ConocoPhillips (NYSE: COP) is positioned to benefit from elevated crude prices, with Brent trading above $100 per barrel, as Middle East tensions strengthen the company's earnings and cash flow outlook ahead of its first-quarter results.
"ConocoPhillips offers the cleanest leverage to crude," notes a recent analysis, highlighting the pure-play exploration and production firm's direct exposure to rising oil prices, in contrast to integrated majors like BP.
The geopolitical risk premium has pushed Brent crude for July delivery to $104.40 a barrel, a 2.7 percent increase, while benchmark U.S. crude topped $100. Goldman Sachs recently increased its fourth-quarter Brent forecast to $90 a barrel from $80, citing extreme inventory draws from the prolonged closure of the Strait of Hormuz. The benchmark soared to a 2026 high of $138.21 on April 7.
With ConocoPhillips reporting first-quarter 2026 earnings on April 30, investors are watching to see how the price surge translates to profits. The company has already lifted its dividend to 84 cents per share, and analysts see the stock rising to $139.08 on average, supported by the firm's capital-efficient inventory.
The supply shock stems from the ongoing US-Iran conflict, which has led to an effective blockade of the Strait of Hormuz, keeping oil tankers stuck in the Persian Gulf. The Trump administration appeared unlikely on Tuesday to accept Iran’s offer to reopen the strait in exchange for lifting a U.S. blockade on the country, postponing any resolution to the supply disruption.
As a pure-play E&P, ConocoPhillips has a more direct earnings sensitivity to commodity prices than integrated supermajors. For its full-year 2025, the company reported earnings of $6.16 per share on revenue of $61.55 billion. CEO Ryan Lance has pointed to the company's "deepest and most capital-efficient Lower 48 inventory" as a key advantage.
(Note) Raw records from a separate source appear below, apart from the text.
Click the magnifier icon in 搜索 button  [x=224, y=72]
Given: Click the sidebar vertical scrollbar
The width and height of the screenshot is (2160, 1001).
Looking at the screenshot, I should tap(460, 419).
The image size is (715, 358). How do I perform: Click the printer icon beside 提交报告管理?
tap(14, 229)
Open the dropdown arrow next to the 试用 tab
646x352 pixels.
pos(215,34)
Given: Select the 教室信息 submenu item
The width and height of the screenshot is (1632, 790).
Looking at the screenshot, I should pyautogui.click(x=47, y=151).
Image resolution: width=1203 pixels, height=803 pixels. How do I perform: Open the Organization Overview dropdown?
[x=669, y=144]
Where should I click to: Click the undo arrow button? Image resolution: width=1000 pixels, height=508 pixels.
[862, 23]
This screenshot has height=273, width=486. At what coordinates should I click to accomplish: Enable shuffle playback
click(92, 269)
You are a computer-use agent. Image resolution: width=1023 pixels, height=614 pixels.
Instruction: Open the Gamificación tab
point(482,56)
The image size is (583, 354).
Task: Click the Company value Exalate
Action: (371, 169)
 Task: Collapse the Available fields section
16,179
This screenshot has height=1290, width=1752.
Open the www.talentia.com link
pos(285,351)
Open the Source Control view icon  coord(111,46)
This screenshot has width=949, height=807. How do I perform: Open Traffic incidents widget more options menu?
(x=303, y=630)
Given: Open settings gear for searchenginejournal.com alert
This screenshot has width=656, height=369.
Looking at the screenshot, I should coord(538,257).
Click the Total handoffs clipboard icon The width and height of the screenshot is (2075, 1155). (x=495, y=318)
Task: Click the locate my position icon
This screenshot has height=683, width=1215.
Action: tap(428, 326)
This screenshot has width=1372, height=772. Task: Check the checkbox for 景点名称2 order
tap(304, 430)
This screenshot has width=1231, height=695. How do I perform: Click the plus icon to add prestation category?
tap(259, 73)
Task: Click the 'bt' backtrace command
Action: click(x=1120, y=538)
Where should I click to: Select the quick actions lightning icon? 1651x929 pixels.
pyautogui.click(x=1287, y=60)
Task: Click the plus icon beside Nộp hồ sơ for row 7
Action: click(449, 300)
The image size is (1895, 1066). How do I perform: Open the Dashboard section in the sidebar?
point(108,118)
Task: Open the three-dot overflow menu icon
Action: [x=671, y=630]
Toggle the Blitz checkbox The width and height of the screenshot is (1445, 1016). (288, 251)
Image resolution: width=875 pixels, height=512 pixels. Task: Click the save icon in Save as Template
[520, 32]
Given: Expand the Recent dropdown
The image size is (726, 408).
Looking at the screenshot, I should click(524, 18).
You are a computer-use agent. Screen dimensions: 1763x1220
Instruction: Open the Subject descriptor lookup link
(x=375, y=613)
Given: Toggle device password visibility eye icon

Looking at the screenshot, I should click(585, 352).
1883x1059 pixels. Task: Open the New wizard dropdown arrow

The integration of Marathon Oil is also on track to deliver over $1 billion in run-rate synergies.
Peers in the sector are also reaping benefits. BP's first-quarter profit more than doubled from a year ago. Shares of ExxonMobil and Chevron also rose in premarket trading Tuesday as oil prices climbed. The principal uncertainty for the sector is the duration of the conflict. A diplomatic breakthrough could compress the geopolitical premium, while a deeper supply shock could push prices higher.
This article is for informational purposes only and does not constitute investment advice.